You have a search box? Start looking at its logs. Try the searches yourself, even – but don’t let your searches taint the logs, ok?
Specifically:
- what terms are people searching for?
- when?
- how many results do they get?
- What does this tell you?
- Do people misspell some words a lot?
- Do they think of things in terms you’re using?
- Do they find what they’re looking for?*
- Do you need to tweak your search engine to index things that aren’t coming up?
- Do you need to start adding synonyms or thesaurus capabilities to your search system because dammit, they just keep asking for the same idea in different words?
*How do you know if they found what they’re looking for? Look at the web traffic logs right after their search. See what pages they went to. Look at the referrer data – do they end up at several pages from the same search results page? Do they start a new path from the results? Do they go away?
Lou says there’s not a tool that adequately does this. Note to self: Write a simple grep based on IP and referrer fields. Sell it to every IA junkie trying to justify their existence and build a department a’la Lou’s evil plan. Retire.
Other ways to know what they’re looking for:
- What parts of your site get the most traffic?
- What questions does the customer service staff answer most?
A lot of people are “old-school”. Can’t find what they want on the new-fangled inkernet? Call. That’s a valid option, too… maybe your information isn’t laid out so they can find their answer. You should count it fortunate if they call, not "What a moron."
Make all these top questions and interests the most prominent things on your site. Remember the one IA rule: 80% of the people want only 20% of your content.
But you can’t use this to entirely trump the politics. You like having a job, don’t you?
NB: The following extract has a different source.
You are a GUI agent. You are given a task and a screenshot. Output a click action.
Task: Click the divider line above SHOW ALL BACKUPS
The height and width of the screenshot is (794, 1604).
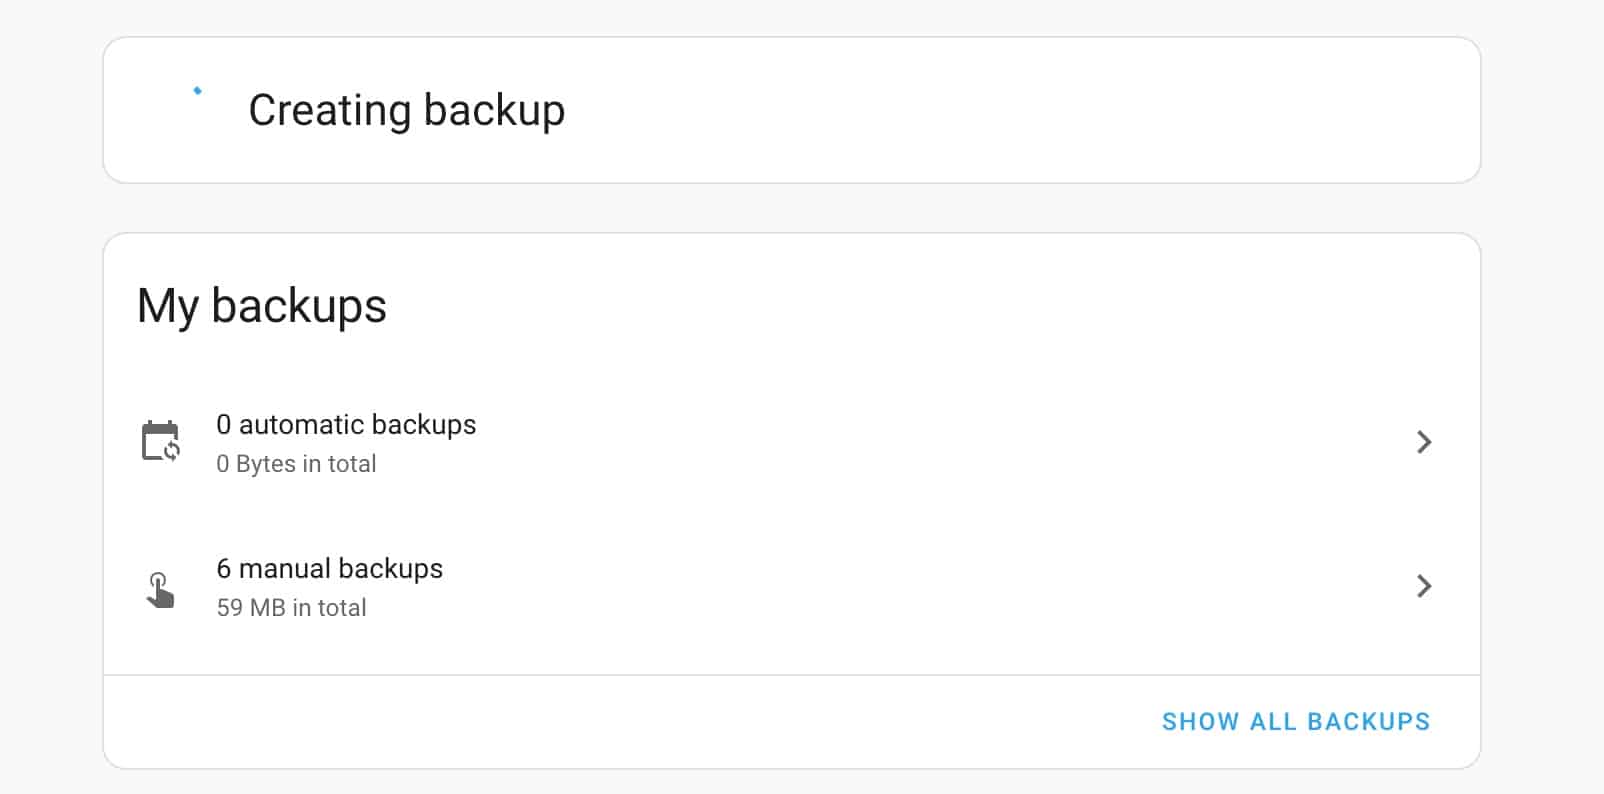791,675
Balance the information desired to be seen by the user, with the information (read: marketing) desired to be seen by the organization.
Want to know what % of space to give to each? Me too.
It varies by business goals, politics, etc… but executives love solid statistics on use. It appeals to their “what can I sell the visitors?” lust. If they can tie their marketing schtuff into content the user’s coming for anyway, it’s a higher-percentage conversion – just ask Google Ads.
In Lou’s diagram of Top-Down navigation, Product Hierarchy is analogous to Service Descriptions/Hierarchy, except you need to generalize them. My own biggest issue with every IA example I’ve seen is that it assumes companies always have products. After all, most do. But service companies see themselves differently at some levels, and most of the Polar Bear book, and this lecture neglect that.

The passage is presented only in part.